Stored items:
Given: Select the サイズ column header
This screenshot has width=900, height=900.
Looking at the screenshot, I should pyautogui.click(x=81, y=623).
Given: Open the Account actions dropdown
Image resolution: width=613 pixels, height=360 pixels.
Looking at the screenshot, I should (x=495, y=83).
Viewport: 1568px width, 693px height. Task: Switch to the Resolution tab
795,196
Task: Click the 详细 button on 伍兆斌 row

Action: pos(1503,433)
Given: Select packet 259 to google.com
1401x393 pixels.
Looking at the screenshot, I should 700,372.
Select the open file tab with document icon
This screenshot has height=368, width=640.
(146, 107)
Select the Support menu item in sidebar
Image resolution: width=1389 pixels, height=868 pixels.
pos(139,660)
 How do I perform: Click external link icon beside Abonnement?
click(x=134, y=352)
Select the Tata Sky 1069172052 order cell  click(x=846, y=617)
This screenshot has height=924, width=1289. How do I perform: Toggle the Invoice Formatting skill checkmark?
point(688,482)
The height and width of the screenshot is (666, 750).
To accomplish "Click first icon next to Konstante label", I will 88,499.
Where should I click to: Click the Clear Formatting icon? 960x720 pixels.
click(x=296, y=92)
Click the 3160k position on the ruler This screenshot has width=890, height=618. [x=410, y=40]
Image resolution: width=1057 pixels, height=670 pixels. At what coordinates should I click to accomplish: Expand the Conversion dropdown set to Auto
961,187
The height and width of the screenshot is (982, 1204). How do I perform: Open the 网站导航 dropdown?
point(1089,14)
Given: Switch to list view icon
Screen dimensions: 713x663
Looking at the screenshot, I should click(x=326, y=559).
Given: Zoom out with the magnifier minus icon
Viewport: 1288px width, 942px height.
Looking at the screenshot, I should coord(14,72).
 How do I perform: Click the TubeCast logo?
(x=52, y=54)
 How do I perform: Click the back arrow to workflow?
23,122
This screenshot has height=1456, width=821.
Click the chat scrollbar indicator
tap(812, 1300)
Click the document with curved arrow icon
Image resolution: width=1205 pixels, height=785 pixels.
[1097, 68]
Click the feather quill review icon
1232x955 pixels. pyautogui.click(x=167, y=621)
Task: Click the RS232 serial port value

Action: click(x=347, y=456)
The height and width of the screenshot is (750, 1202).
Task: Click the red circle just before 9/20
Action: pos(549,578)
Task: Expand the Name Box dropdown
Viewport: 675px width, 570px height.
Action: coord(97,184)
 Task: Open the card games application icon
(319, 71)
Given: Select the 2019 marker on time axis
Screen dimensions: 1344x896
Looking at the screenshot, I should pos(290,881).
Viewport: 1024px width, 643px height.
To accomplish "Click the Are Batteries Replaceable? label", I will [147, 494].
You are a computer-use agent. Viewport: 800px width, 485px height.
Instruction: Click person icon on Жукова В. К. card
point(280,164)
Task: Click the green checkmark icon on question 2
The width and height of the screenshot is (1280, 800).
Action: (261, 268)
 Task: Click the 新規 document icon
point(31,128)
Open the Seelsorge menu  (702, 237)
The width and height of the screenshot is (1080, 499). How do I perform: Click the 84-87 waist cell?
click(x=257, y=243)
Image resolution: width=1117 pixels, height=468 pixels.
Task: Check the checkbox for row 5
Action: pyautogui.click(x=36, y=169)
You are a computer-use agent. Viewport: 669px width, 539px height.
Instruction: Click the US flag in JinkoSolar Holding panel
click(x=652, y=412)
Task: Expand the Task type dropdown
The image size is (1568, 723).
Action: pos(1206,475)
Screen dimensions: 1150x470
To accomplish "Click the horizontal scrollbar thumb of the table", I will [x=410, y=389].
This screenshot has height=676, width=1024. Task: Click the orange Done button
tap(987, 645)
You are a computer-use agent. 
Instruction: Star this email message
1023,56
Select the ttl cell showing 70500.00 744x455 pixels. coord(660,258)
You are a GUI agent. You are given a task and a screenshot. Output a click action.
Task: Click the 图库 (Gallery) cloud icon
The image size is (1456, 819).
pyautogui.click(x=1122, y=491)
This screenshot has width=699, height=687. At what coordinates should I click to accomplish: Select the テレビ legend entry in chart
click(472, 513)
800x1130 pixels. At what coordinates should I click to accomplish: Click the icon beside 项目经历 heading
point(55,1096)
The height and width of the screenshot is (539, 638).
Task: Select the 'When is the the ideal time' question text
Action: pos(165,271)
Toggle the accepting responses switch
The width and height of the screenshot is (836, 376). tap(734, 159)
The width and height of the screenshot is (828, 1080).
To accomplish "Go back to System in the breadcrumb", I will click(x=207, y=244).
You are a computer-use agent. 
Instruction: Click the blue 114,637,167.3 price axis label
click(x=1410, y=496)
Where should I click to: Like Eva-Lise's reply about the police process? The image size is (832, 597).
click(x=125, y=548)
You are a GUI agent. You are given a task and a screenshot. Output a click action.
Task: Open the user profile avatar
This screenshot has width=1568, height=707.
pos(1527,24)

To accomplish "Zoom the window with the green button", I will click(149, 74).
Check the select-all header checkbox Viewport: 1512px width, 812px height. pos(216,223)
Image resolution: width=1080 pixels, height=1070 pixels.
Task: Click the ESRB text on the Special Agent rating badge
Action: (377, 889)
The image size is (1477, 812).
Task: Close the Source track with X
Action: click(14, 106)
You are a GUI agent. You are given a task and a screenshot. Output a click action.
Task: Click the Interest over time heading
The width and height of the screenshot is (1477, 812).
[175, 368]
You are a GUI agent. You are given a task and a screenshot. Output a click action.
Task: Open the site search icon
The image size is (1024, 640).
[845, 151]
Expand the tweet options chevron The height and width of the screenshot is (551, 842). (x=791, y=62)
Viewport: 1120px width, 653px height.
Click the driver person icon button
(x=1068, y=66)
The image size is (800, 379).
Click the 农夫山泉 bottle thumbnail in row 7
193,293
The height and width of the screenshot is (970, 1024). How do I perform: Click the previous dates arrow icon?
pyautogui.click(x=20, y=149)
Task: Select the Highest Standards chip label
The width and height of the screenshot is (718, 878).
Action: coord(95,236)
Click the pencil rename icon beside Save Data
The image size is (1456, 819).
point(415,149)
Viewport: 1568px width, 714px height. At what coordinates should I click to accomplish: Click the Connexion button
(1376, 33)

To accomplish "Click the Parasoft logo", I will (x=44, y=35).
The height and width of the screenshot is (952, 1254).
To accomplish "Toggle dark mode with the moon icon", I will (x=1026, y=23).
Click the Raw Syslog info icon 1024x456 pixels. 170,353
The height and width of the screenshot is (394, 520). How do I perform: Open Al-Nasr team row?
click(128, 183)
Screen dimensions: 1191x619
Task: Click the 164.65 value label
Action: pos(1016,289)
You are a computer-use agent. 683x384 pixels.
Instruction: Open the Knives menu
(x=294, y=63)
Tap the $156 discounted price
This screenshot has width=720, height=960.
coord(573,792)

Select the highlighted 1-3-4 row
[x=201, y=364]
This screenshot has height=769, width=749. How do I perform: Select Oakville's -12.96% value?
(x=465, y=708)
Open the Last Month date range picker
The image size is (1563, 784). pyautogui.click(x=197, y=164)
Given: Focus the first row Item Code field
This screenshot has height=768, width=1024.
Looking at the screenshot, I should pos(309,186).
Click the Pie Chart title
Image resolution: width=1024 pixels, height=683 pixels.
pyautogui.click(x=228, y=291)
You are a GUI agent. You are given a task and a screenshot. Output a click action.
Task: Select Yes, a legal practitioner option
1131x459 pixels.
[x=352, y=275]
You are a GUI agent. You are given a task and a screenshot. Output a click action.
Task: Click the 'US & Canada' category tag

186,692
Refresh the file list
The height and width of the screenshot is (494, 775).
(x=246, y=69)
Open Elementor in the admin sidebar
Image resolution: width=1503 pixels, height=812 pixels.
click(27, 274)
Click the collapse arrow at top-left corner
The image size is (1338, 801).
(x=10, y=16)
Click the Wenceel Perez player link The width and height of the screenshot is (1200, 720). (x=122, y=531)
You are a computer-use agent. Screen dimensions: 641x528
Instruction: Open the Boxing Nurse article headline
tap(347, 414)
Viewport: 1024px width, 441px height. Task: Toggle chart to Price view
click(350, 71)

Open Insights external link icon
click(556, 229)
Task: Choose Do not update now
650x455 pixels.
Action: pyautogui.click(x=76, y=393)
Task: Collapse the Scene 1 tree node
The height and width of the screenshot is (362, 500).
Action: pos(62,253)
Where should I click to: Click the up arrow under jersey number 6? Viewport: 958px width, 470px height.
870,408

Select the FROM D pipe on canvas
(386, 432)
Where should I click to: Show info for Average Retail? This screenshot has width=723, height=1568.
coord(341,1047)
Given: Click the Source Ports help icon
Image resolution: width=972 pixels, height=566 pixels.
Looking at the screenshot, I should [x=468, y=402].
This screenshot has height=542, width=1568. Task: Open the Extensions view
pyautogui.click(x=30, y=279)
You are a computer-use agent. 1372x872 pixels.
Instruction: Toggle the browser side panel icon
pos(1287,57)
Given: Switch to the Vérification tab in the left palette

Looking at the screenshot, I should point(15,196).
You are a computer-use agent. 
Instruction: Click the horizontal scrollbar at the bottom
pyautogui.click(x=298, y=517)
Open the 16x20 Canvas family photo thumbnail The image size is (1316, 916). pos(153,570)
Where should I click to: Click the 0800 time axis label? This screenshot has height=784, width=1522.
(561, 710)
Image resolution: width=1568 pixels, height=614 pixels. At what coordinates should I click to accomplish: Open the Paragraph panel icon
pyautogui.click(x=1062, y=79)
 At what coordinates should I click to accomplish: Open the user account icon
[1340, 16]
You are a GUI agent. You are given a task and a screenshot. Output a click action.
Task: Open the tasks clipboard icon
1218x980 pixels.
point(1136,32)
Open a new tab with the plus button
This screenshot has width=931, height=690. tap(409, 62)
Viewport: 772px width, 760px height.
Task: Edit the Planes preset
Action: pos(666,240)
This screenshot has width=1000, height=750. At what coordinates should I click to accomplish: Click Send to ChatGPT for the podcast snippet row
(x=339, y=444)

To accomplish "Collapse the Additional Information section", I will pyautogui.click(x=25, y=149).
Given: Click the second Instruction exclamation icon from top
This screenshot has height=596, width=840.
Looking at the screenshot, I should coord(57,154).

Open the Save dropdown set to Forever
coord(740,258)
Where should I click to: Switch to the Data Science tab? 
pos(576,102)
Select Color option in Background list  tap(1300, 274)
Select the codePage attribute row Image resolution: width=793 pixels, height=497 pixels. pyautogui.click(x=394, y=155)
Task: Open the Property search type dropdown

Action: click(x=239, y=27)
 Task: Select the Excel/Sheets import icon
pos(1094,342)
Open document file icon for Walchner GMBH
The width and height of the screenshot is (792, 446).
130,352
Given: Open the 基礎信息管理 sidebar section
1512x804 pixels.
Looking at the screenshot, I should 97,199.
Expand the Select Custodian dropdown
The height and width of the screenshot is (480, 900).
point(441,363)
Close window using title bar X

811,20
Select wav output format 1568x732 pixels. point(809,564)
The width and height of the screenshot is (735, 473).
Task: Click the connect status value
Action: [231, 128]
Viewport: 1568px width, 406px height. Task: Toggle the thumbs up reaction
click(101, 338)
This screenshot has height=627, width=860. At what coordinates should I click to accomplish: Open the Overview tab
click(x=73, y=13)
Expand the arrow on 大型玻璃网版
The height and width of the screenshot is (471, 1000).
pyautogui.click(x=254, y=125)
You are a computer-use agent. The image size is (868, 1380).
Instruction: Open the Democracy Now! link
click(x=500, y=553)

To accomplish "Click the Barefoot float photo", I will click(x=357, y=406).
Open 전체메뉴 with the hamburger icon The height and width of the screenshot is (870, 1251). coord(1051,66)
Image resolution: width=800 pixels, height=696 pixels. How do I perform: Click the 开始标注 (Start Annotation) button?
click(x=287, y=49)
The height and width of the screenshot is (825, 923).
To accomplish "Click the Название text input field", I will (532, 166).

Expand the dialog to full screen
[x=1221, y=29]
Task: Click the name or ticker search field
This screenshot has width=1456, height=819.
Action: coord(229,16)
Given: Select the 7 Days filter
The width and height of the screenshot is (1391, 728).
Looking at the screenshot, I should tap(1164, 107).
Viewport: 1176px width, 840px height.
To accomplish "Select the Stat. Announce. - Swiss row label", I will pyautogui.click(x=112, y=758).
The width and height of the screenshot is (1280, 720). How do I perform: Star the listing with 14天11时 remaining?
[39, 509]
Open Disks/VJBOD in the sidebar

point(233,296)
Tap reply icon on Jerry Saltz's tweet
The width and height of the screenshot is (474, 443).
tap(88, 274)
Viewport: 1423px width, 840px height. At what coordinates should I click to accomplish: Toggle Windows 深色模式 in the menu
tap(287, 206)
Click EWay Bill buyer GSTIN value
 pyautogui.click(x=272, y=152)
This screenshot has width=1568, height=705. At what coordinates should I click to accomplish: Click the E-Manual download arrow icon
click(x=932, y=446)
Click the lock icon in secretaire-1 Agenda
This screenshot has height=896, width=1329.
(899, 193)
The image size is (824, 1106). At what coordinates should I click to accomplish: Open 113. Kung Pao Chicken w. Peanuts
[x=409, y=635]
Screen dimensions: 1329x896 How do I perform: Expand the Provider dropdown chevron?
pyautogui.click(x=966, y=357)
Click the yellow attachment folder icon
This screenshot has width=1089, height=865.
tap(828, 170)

> REQUIREMENTS:
Give the lines from the line with "Task: Click the name or ticker search field" up to and including the line with "tap(287, 206)" as a JSON list of strings, one string per line, leaving out blank lines.

> TASK ANSWER:
[
  "Task: Click the name or ticker search field",
  "This screenshot has width=1456, height=819.",
  "Action: coord(229,16)",
  "Given: Select the 7 Days filter",
  "The width and height of the screenshot is (1391, 728).",
  "Looking at the screenshot, I should tap(1164, 107).",
  "Viewport: 1176px width, 840px height.",
  "To accomplish \"Select the Stat. Announce. - Swiss row label\", I will pyautogui.click(x=112, y=758).",
  "The width and height of the screenshot is (1280, 720). How do I perform: Star the listing with 14天11时 remaining?",
  "[39, 509]",
  "Open Disks/VJBOD in the sidebar",
  "point(233,296)",
  "Tap reply icon on Jerry Saltz's tweet",
  "The width and height of the screenshot is (474, 443).",
  "tap(88, 274)",
  "Viewport: 1423px width, 840px height. At what coordinates should I click to accomplish: Toggle Windows 深色模式 in the menu",
  "tap(287, 206)"
]